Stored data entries
-- Opening Marker --

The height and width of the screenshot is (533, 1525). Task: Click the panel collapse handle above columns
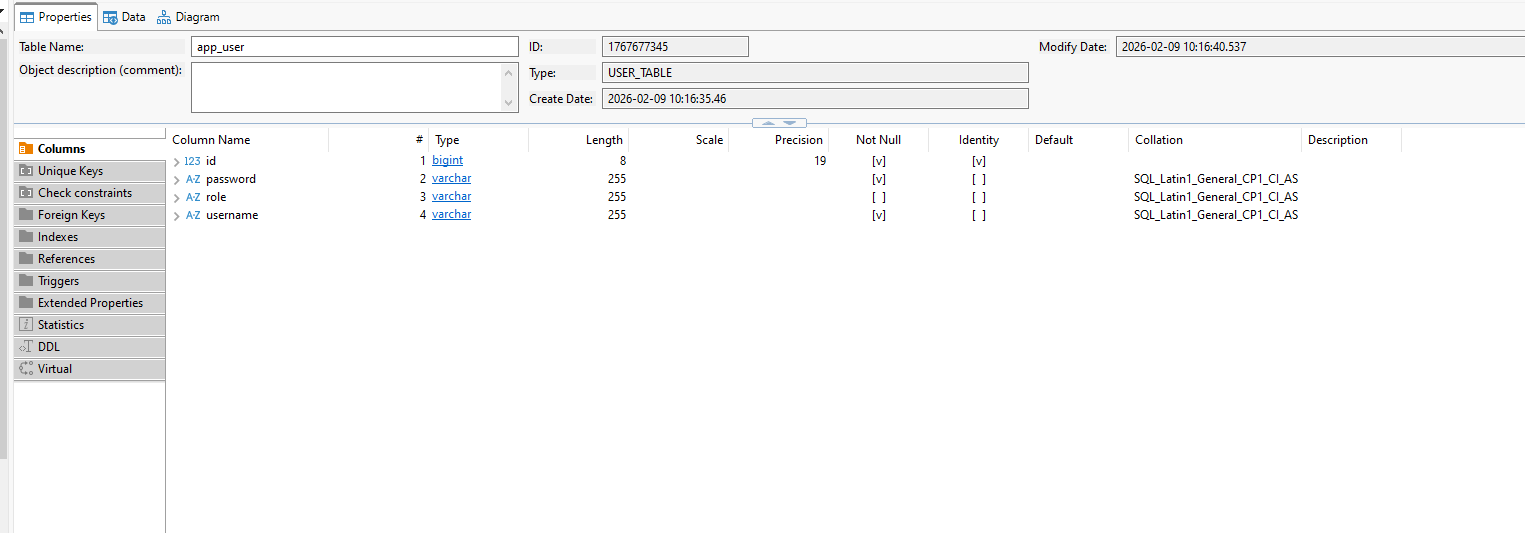[779, 123]
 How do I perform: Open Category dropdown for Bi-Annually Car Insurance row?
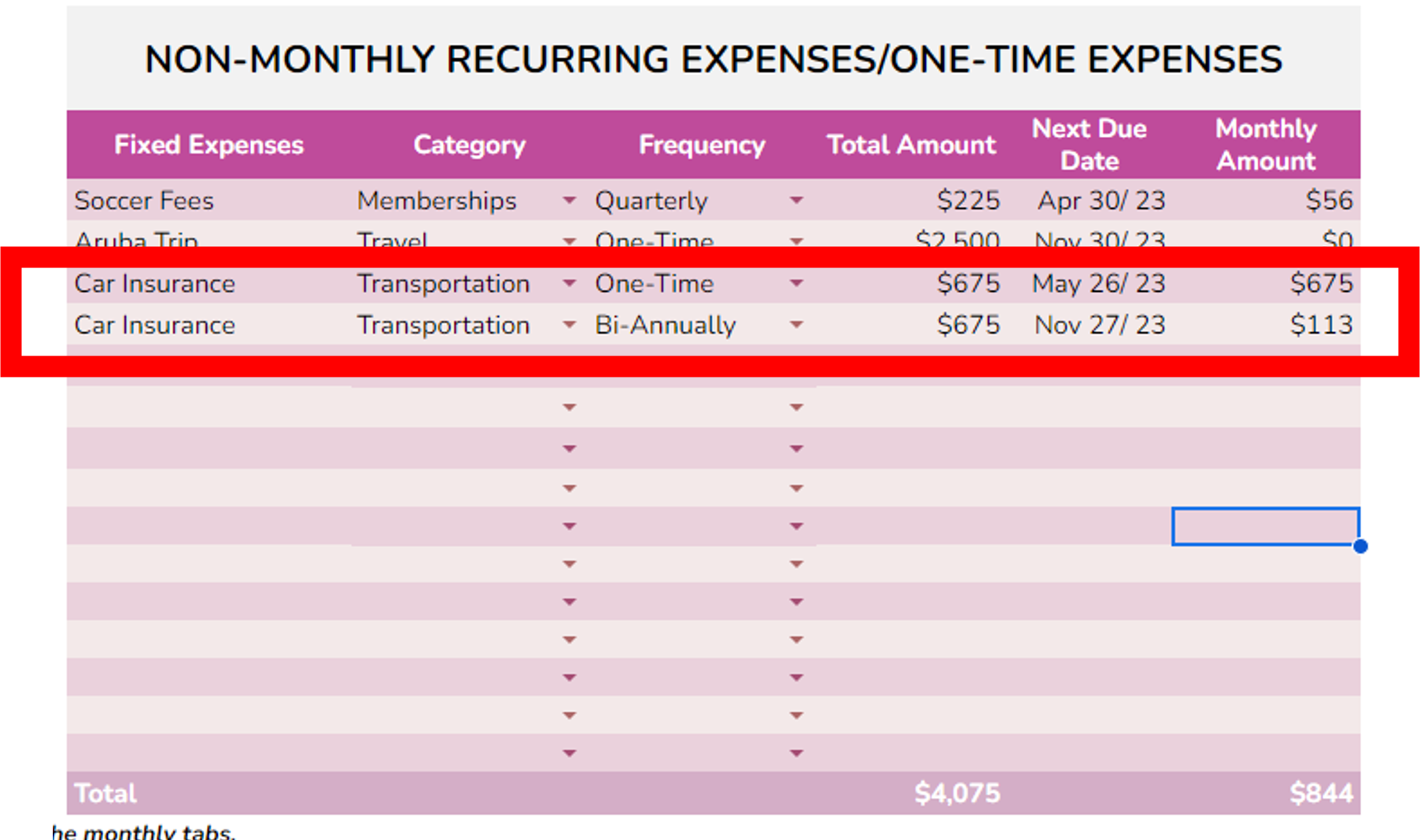[570, 325]
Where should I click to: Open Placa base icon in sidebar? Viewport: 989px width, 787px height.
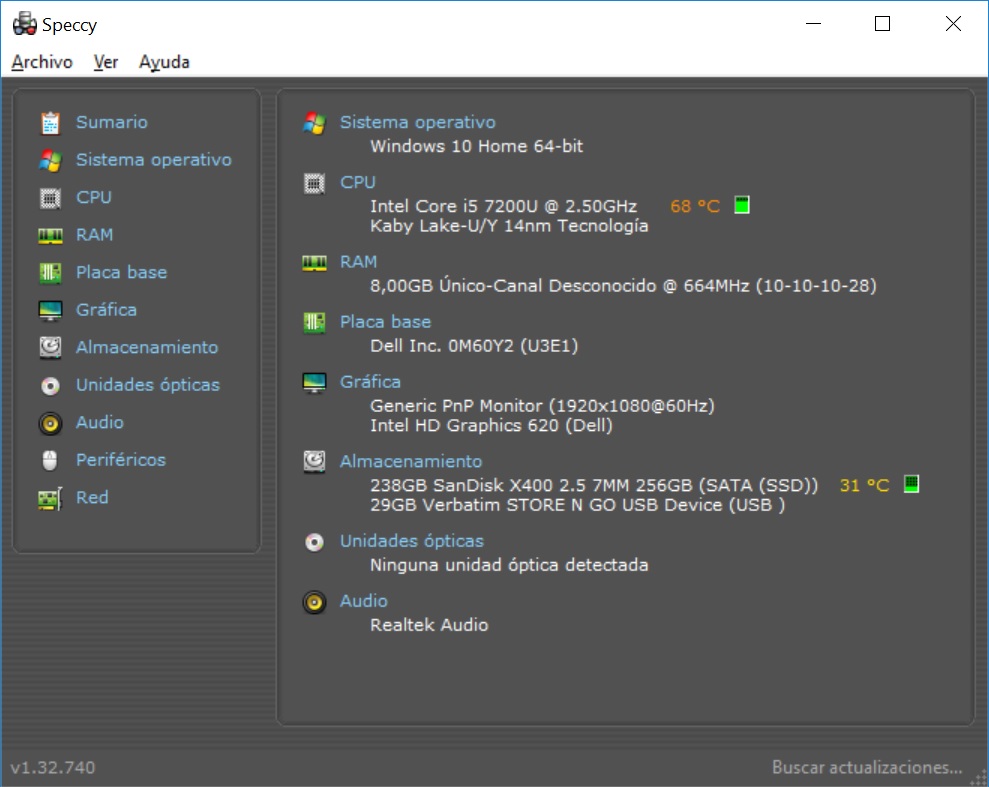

-- Closing Marker --

* About this exercise *
Copy every record exactly, without the pictures.

* Task response *
The height and width of the screenshot is (533, 1525). Task: Click the panel collapse handle above columns
[779, 123]
 How do I perform: Open Category dropdown for Bi-Annually Car Insurance row?
[570, 325]
Where should I click to: Open Placa base icon in sidebar? Viewport: 989px width, 787px height.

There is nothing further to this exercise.